Efficient optimization of objective with cos and sin terms

Given the following objective:

J(t) = ||z_1 \cos(t) + z_2 \sin(t) - d||_2^2

with t \in [0,2\pi] and z_1,z_2,d \in \mathbb{R}^n. How would you minimize this objective efficiently? I am trying to derive an analytical solution, but am still not sure if it is possible.

If anyone has suggestions, please feel free to share. It is easy to use Optim.jl or any black-box optimization package to solve the problem, but I wonder if we can do better.

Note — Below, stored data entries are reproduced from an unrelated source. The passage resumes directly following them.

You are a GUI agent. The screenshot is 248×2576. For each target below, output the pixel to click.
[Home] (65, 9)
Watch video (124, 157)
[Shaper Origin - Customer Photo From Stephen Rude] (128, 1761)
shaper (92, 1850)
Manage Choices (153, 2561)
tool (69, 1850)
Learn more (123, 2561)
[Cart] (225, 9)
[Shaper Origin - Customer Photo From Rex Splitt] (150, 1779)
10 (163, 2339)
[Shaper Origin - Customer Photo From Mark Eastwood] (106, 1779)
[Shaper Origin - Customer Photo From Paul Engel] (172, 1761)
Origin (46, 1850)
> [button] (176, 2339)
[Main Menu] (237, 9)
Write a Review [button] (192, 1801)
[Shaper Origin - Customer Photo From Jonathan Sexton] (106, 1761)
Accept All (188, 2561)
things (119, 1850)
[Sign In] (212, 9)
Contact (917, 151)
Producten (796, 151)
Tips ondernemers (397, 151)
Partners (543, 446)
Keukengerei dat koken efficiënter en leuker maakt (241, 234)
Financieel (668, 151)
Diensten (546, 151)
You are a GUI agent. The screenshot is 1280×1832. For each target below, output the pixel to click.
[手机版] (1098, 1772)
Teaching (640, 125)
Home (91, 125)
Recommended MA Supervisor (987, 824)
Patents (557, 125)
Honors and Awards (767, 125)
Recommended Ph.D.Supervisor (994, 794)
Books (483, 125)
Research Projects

I don’t think the task has a nice, analytical solution. Here’s a sketch:

First, let’s substitute t = \arccos(u), where u \in [-1, 1]. Then,

\begin{align}J(t) = \tilde{J}(u) &= \lVert \mathbf{z}_1 \cos(\arccos(u)) + \mathbf{z}_2 \sin(\arccos(u)) - \mathbf{d} \rVert_2^2 \\ &=\lVert \mathbf{z}_1 u + \mathbf{z}_2 \sqrt{1 - u^2} - \mathbf{d} \rVert_2^2 \end{align}.

The norm expands to

\begin{align} \tilde{J}(u) &= \lVert \mathbf{z}_1 u\rVert^2_2 + 2 (u \sqrt{1-u^2}\mathbf{z}_1^{\top} \mathbf{z}_2 - u \mathbf{z}_1^\top \mathbf{d} - \sqrt{1-u^2}\mathbf{z}_2^\top \mathbf{d}) + \lVert \mathbf{z}_2\sqrt{1-u^2} \rVert_2^2 + \lVert \mathbf{d} \rVert_2^2 \\ &= u^2 (\lVert \mathbf{z}_1\rVert^2_2 - \lVert \mathbf{z}_2\rVert^2_2) + 2u \sqrt{1-u^2}(\mathbf{z}_1^{\top} \mathbf{z}_2) - 2u (\mathbf{z}_1^\top \mathbf{d}) - 2\sqrt{1-u^2}(\mathbf{z}_2^\top \mathbf{d}) + \text{const.} \end{align}

Denoting

\begin{align} \alpha &= \lVert \mathbf{z}_1\rVert^2_2 - \lVert \mathbf{z}_2\rVert^2_2, \\ \beta &= \mathbf{z}_1^{\top} \mathbf{z}_2, \\ \gamma &= \mathbf{z}_1^\top \mathbf{d}, \\ \delta &= \mathbf{z}_2^\top \mathbf{d}, \end{align}

we minimize

\tilde{J}(u) = \alpha u^2 + 2\beta u\sqrt{1-u^2} - 2\gamma u - 2 \delta \sqrt{1-u^2} + \text{const.}

The function is not convex in general; it can have up to three extrema, two of which are local minima and one a local maximum, I think. You might derive an analytical solution by finding the roots of the first derivative, but the solution is likely going to be ugly. So you would probably go for a numerical solution anyway. I think that, e.g., Newton’s method would converge fast enough (with initialization like u_0 = \pm 1).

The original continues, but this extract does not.